ABOUT THIS TASK: For every entry, output the exact wording.

PROVIDED DATA:

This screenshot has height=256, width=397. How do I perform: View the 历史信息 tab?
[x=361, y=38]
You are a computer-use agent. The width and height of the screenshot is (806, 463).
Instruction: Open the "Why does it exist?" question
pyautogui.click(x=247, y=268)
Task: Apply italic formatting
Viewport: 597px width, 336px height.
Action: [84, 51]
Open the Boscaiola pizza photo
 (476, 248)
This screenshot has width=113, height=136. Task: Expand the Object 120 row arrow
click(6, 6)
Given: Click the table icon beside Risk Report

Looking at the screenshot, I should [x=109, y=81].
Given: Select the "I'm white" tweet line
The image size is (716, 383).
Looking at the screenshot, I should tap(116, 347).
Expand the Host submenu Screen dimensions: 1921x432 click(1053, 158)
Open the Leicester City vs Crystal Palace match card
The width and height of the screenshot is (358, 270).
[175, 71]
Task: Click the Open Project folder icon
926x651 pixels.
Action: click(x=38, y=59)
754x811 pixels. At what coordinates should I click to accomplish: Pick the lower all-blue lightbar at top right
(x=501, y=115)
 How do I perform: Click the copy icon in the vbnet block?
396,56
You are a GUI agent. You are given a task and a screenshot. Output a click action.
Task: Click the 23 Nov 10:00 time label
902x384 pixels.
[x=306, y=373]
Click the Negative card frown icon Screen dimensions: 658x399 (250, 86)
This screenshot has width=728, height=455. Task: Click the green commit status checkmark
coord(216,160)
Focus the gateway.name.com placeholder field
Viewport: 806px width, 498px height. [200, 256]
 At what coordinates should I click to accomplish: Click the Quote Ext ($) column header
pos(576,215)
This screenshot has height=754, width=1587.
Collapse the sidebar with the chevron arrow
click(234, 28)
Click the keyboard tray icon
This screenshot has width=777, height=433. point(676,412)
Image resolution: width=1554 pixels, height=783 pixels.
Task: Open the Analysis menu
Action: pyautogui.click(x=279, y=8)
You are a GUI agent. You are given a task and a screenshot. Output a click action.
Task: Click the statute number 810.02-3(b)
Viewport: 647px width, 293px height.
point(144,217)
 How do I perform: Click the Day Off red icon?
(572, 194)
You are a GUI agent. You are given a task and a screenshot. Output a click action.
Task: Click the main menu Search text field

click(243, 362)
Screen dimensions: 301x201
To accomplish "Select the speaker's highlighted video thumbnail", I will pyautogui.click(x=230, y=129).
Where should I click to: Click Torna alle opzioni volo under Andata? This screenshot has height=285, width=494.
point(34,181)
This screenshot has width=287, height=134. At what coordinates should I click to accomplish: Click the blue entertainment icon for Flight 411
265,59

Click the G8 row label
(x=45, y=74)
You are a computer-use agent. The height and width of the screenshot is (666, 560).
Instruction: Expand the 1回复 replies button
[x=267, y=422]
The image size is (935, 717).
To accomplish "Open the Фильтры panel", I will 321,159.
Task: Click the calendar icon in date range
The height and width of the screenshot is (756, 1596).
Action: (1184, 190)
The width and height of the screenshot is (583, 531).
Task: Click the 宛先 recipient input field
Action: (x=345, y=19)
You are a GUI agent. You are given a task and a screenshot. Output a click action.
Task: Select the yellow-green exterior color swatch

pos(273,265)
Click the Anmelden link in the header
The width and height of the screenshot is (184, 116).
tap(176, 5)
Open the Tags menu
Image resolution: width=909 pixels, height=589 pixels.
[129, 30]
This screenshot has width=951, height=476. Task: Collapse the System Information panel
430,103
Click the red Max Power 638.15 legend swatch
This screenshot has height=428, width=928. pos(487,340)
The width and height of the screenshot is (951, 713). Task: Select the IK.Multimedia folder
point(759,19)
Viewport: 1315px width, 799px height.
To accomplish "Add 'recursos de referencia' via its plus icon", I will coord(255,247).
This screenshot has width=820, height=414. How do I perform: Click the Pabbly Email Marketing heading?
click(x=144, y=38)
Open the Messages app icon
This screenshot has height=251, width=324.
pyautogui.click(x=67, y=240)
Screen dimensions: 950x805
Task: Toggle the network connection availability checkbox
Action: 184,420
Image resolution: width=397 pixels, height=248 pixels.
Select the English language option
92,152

WRITTEN REPLY:
This screenshot has height=256, width=397. How do I perform: View the 历史信息 tab?
[x=361, y=38]
You are a computer-use agent. The width and height of the screenshot is (806, 463).
Instruction: Open the "Why does it exist?" question
pyautogui.click(x=247, y=268)
Task: Apply italic formatting
Viewport: 597px width, 336px height.
Action: [84, 51]
Open the Boscaiola pizza photo
 (476, 248)
This screenshot has width=113, height=136. Task: Expand the Object 120 row arrow
click(6, 6)
Given: Click the table icon beside Risk Report

Looking at the screenshot, I should [x=109, y=81].
Given: Select the "I'm white" tweet line
The image size is (716, 383).
Looking at the screenshot, I should tap(116, 347).
Expand the Host submenu Screen dimensions: 1921x432 click(1053, 158)
Open the Leicester City vs Crystal Palace match card
The width and height of the screenshot is (358, 270).
[175, 71]
Task: Click the Open Project folder icon
926x651 pixels.
Action: click(x=38, y=59)
754x811 pixels. At what coordinates should I click to accomplish: Pick the lower all-blue lightbar at top right
(x=501, y=115)
 How do I perform: Click the copy icon in the vbnet block?
396,56
You are a GUI agent. You are given a task and a screenshot. Output a click action.
Task: Click the 23 Nov 10:00 time label
902x384 pixels.
[x=306, y=373]
Click the Negative card frown icon Screen dimensions: 658x399 (250, 86)
This screenshot has width=728, height=455. Task: Click the green commit status checkmark
coord(216,160)
Focus the gateway.name.com placeholder field
Viewport: 806px width, 498px height. [200, 256]
 At what coordinates should I click to accomplish: Click the Quote Ext ($) column header
pos(576,215)
This screenshot has height=754, width=1587.
Collapse the sidebar with the chevron arrow
click(234, 28)
Click the keyboard tray icon
This screenshot has width=777, height=433. point(676,412)
Image resolution: width=1554 pixels, height=783 pixels.
Task: Open the Analysis menu
Action: pyautogui.click(x=279, y=8)
You are a GUI agent. You are given a task and a screenshot. Output a click action.
Task: Click the statute number 810.02-3(b)
Viewport: 647px width, 293px height.
point(144,217)
 How do I perform: Click the Day Off red icon?
(572, 194)
You are a GUI agent. You are given a task and a screenshot. Output a click action.
Task: Click the main menu Search text field

click(243, 362)
Screen dimensions: 301x201
To accomplish "Select the speaker's highlighted video thumbnail", I will pyautogui.click(x=230, y=129).
Where should I click to: Click Torna alle opzioni volo under Andata? This screenshot has height=285, width=494.
point(34,181)
This screenshot has width=287, height=134. At what coordinates should I click to accomplish: Click the blue entertainment icon for Flight 411
265,59

Click the G8 row label
(x=45, y=74)
You are a computer-use agent. The height and width of the screenshot is (666, 560).
Instruction: Expand the 1回复 replies button
[x=267, y=422]
The image size is (935, 717).
To accomplish "Open the Фильтры panel", I will 321,159.
Task: Click the calendar icon in date range
The height and width of the screenshot is (756, 1596).
Action: (1184, 190)
The width and height of the screenshot is (583, 531).
Task: Click the 宛先 recipient input field
Action: (x=345, y=19)
You are a GUI agent. You are given a task and a screenshot. Output a click action.
Task: Select the yellow-green exterior color swatch

pos(273,265)
Click the Anmelden link in the header
The width and height of the screenshot is (184, 116).
tap(176, 5)
Open the Tags menu
Image resolution: width=909 pixels, height=589 pixels.
[129, 30]
This screenshot has width=951, height=476. Task: Collapse the System Information panel
430,103
Click the red Max Power 638.15 legend swatch
This screenshot has height=428, width=928. pos(487,340)
The width and height of the screenshot is (951, 713). Task: Select the IK.Multimedia folder
point(759,19)
Viewport: 1315px width, 799px height.
To accomplish "Add 'recursos de referencia' via its plus icon", I will coord(255,247).
This screenshot has width=820, height=414. How do I perform: Click the Pabbly Email Marketing heading?
click(x=144, y=38)
Open the Messages app icon
This screenshot has height=251, width=324.
pyautogui.click(x=67, y=240)
Screen dimensions: 950x805
Task: Toggle the network connection availability checkbox
Action: 184,420
Image resolution: width=397 pixels, height=248 pixels.
Select the English language option
92,152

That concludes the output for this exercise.